Introduction
In this tutorial we will explore several Lands in the "DiseaseLand" collection: Body Map (GTEx and Blueprint), DiseaseLand (Human and Mouse curated disease-centric studies), scLand (Human and Mouse single-cell RNA studies), and LINCS (Cell line pharmacologic perturbation using the Broad L1000 profiling system). Each Land has its own advantages, and all serve as great tools for exploring high impact disease-centric studies. Further details are available in the DiseaseLand release White Paper.
To get the access to these lands, user should first connect to a server:
And then click the Land tab and click on "Select Land":
Body Map Collection
In the current release, Body Map includes two lands: GTEx and Blueprint. Samples in the Body Map collection are from normal tissue; these Lands are great for answering questions such as: * In what tissue is my gene expressed? * Which transcripts are usually expressed from that gene for my tissue of my interest? * Are there any genes with differential transcript usage between tissues, etc.
GTEx
The data in GTEx Land come from the Genotype Tissue Expression (GTEx) program, which aims to study human gene expression and regulation in multiple tissues. GTEx is a map of normal tissue, revealing the genetic variation, gene expression, and other molecular phenotypes in specific human tissues. It is a great tool to provide biological interpretations of disease related genetic variations. Currently, GTEx covers microarray and RNA-Seq expression data for nearly 10,000 samples.
Blueprint
The Blueprint dataset contains RNA-Seq data from a European epigenetic study link, which focused on distinct types of haematopoietic cells from healthy individuals and on their malignant leukaemic counterparts.
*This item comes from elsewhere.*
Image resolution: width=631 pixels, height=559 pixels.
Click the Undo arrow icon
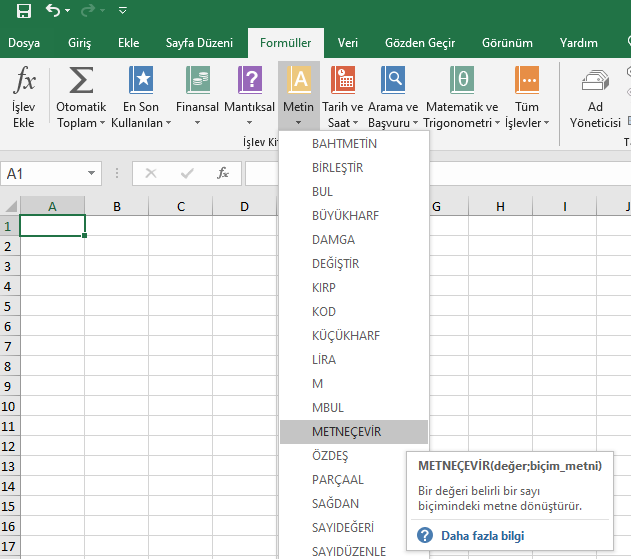pyautogui.click(x=54, y=12)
Blueprint Land has 258 samples from 57 cell types in the latest release. It is still in expansion and we will continue to add data to this Land (including eventually the ChIP-seq data). Blueprint Land is a great tool to look into different gene expression categorized by different cell lines.
DiseaseLand Collection
ImmunoLand and CVMLand
Historically, ImmunoLand (focused on immunological and inflammatory disease) and CVMLand (cardiovascular and metabolic disease) were maintained as separate "Lands". As OmicSoft continued to add content, including projects focusing on neurological diseases, mood disorders, infectious diseases, etc., this explicit division became less meaningful.
Now, all non-oncology disease studies are in DiseaseLand, and sub-stratified by "collection" (Immuno or CVM). Subscribers to DiseaseLand may choose to subscribe to either collection, or both, but will always find the data in DiseaseLand.
Hundreds of new projects are added to DiseaseLand every quarter, and it is a customer-driven expanding database (If you have other disease areas that you are interested to add into ImmunoLand, please let us know by e-mailing Omicsoft support at omicsoft.support@qiagen.com). Currently, DiseaseLand has more than 85,000 human samples and 25,000 mouse samples, across different cell types and tissues.
Omicsoft has carefully curated both sample level data and "comparison" level data, allowing users to easily search and visualize data using common queries: Treated vs Control, Disease vs Normal, Responder vs Non-Responder, etc. Expression data are reprocessed from raw files and normalized to a common standard, which dramatically improves cross-project comparisons.
ImmunoLand Collection
The ImmunoLand collection contains datasets retrieved from several public projects, including GEO (Gene Expression Omnibus), SRA (Sequence Read Archive), and ArrayExpress.
As the name implies, ImmunoLand is an immune-focused database containing data from multiple data types (RNA-Seq, Expression, more), with a focus on immune-related diseases: Asthma/Respiratory Diseases, Arthritis, Allergies, COPD, IBD, Psoriasis, SLE (systemic lupus erythematosus), Multiple Sclerosis, Neurodegenerative Diseases, and Infectious Diseases.
CVMLand
CVMLand mainly focuses on Cardiovascular and metabolic disease: diabetes mellitus, glucose intolerance, infectious disease, islet autoantibody positive, lipid metabolism disorder, and nutrition disorders.